Indoor airborne infection risk exhibits pronounced inter-individual heterogeneity, which conventional distance-based models fail to capture. This study develops a physics- and behavior-informed risk assessment framework integrating computational fluid dynamics (CFD), machine learning (ML), and agent-based modeling (ABM) to jointly simulate aerosol transport, human mobility, and environmental interactions. We uncover, for the first time, a bimodal risk distribution: a low-risk mode arising from effective source-zone containment, and a high-risk tail driven by prolonged close-proximity exposure—exhibiting both exponential decay and heavy-tailed characteristics. In a daycare center case study, over 90% of scenarios show more than twofold disparity between highest- and lowest-risk individuals. The framework enables near-real-time scenario analysis for ventilation optimization, spatial reconfiguration, and targeted social distancing, delivering quantifiable, evidence-based support for public health interventions.
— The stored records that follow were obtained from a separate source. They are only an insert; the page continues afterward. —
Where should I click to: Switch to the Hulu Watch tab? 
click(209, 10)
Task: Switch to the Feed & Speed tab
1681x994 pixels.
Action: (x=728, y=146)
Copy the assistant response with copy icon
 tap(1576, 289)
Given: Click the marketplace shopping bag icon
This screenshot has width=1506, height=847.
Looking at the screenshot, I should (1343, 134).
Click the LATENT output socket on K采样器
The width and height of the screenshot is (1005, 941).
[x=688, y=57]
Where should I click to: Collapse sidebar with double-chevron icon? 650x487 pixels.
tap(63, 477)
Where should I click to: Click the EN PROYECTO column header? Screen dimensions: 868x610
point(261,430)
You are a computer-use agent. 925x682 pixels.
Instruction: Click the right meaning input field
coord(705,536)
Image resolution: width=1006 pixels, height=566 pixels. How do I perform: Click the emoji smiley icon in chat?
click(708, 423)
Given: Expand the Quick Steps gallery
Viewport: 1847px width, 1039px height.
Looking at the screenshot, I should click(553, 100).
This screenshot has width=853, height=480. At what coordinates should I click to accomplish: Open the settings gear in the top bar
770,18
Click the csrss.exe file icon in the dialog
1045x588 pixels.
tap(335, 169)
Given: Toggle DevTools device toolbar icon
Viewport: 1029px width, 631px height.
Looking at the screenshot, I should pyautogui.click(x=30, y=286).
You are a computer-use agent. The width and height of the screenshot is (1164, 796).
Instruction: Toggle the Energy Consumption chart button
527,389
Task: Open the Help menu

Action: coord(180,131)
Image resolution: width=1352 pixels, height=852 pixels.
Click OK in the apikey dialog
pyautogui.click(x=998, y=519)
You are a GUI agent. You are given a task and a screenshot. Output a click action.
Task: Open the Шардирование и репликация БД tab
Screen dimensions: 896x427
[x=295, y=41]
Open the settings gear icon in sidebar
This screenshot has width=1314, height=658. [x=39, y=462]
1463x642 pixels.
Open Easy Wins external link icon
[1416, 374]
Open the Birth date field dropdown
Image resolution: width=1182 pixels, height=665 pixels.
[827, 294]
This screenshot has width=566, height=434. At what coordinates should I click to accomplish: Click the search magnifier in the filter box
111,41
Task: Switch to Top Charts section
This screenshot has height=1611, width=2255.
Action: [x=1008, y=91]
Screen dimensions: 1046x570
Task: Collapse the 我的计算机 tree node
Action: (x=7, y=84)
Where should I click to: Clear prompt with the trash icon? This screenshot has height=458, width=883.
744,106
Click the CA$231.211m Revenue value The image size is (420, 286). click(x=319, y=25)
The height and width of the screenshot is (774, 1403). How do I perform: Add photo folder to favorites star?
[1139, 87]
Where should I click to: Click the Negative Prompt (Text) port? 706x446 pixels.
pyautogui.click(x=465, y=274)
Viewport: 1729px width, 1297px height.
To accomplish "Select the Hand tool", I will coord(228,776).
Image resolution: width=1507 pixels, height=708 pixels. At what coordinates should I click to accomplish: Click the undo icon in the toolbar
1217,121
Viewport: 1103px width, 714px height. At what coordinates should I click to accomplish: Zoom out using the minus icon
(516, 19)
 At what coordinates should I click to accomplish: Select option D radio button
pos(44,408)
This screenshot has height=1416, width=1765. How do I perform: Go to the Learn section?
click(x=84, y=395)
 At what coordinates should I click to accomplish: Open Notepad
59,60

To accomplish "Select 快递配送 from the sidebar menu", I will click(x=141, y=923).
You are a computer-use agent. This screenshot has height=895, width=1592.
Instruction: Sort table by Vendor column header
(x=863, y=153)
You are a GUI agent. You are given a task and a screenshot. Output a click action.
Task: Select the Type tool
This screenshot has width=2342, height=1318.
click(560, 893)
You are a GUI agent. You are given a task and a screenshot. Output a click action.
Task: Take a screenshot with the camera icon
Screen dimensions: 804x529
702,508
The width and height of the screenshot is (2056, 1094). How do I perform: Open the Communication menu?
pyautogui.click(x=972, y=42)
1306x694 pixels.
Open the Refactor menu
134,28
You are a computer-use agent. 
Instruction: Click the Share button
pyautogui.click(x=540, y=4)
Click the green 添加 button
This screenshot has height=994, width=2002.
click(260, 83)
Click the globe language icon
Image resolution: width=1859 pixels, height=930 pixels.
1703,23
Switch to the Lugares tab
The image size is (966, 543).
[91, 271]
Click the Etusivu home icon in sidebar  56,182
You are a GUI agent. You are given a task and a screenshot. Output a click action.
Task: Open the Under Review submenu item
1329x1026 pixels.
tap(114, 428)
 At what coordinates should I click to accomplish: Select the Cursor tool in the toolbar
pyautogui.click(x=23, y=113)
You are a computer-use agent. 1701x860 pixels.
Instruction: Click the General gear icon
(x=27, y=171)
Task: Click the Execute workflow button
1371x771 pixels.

The risk of indoor airborne transmission among co-located individuals is generally non-uniform, which remains a critical challenge for public health modelling. Thus, we present CompARE, an integrated risk assessment framework for indoor airborne disease transmission that reveals a striking bimodal distribution of infection risk driven by airflow dynamics and human behavior. Combining computational fluid dynamics (CFD), machine learning (ML), and agent-based modeling (ABM), our model captures the complex interplay between aerosol transport, human mobility, and environmental context. Based on a prototypical childcare center, our approach quantifies how incorporation of ABM can unveil significantly different infection risk profiles across agents, with more than two-fold change in risk of infection between the individuals with the lowest and highest risks in more than 90% of cases, despite all individuals being in the same overall environment. We found that infection risk distributions can exhibit not only a striking bimodal pattern in certain activities but also exponential decay and fat-tailed behavior in others. Specifically, we identify low-risk modes arising from source containment, as well as high-risk tails from prolonged close contact. Our approach enables near-real-time scenario analysis and provides policy-relevant quantitative insights into how ventilation design, spatial layout, and social distancing policies can mitigate transmission risk. These findings challenge simple distance-based heuristics and support the design of targeted, evidence-based interventions in high-occupancy indoor settings.